Après avoir relu Beaufre (LV 271) avant l’été, il est bon de débuter le nouveau cycle stratégique de cet automne en se laissant éclairer par l’œuvre de Coutau-Bégarie, homme d’une grande érudition s’il en était.

Nous piocherons ainsi quelques perles dans trois ouvrages : son « Traité de stratégie », son « Bréviaire stratégique » et « 2030, la fin de la mondialisation » afin d’éclairer notre lanterne en ces temps particulièrement désorientants : incursion dans l’espace aérien de l’Otan sans protestation des États-Unis, instabilité politique majeure en France, reconnaissance d’un État de Palestine agrémentée d’une (fort opportune) coopération policière menant à l’arrestation de l’un des commanditaires de l’attentat de la rue des Rosiers (1982), intérêt soudain et répété pour le Groenland… Tous ces événements incitent à se demander quelle est la stratégie des différents pays et alliances existantes.

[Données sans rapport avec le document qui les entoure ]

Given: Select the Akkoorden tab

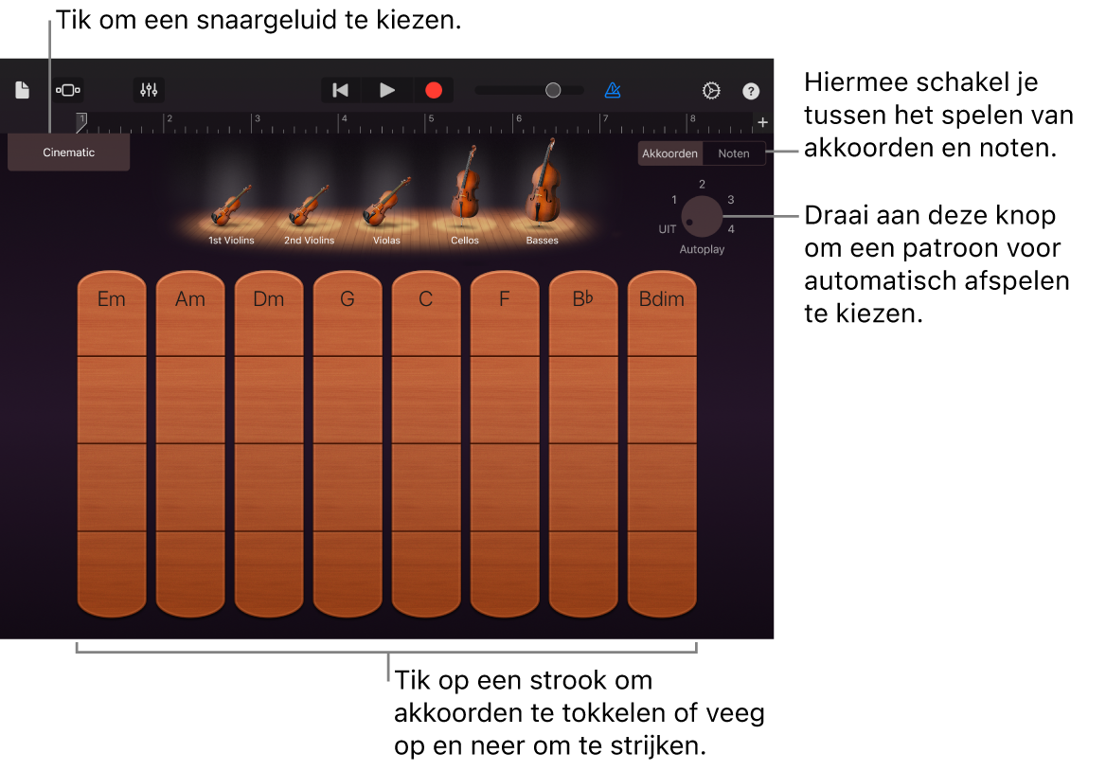Looking at the screenshot, I should [670, 152].
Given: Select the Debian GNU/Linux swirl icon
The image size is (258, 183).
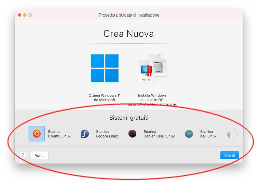Looking at the screenshot, I should [x=132, y=134].
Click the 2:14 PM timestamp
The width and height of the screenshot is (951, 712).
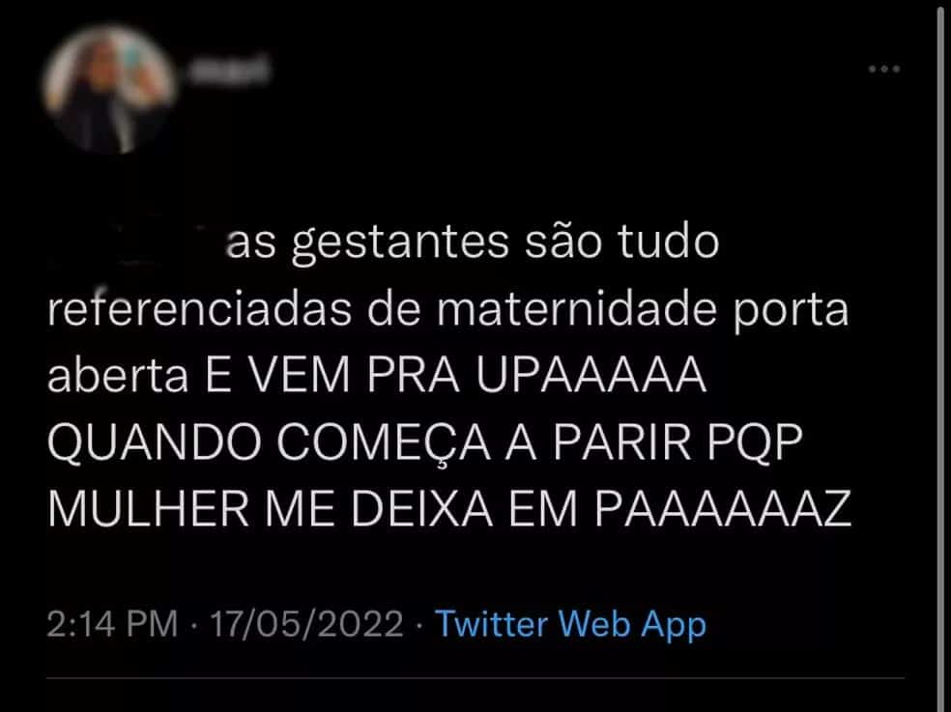click(112, 623)
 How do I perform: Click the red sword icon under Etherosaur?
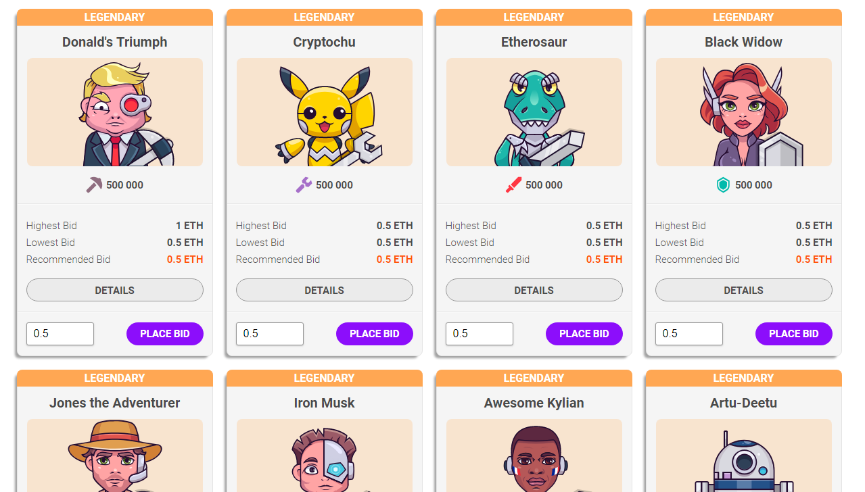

Pour avoir une stratégie, encore faut-il savoir ce qu’elle recouvre.

Ce qu’est la stratégie

Coutau-Bégarie reconnaît la polysémie du terme, propagée par de nombreux auteurs qui utilisent une définition assez large : « Le général Fiévet donne une définition dont le seul critère est celui de la rationalité, transposable à n'importe quelle activité humaine. La stratégie devient alors un concept attrape-tout, dont le sens est inversement proportionnel à son champ d'application ». (Traité, p. 38).

Le principe de réalité interdisant de restreindre autoritairement le sens du terme, Coutau-Bégarie indique qu’« il faut donc se résigner à la coexistence d'un sens fort, celui qui correspond à l'essence du concept, et d'un sens faible, dont on cerne bien le propos mais dont la logique est floue ». (Traité, p. 39).

Cela le pousse dans son Traité de stratégie (un traité est un ouvrage didactique qui expose de façon systématique un sujet ou une matière) à étudier la stratégie comme concept, catégorie du conflit, science, méthode, art, et enfin en tant que système.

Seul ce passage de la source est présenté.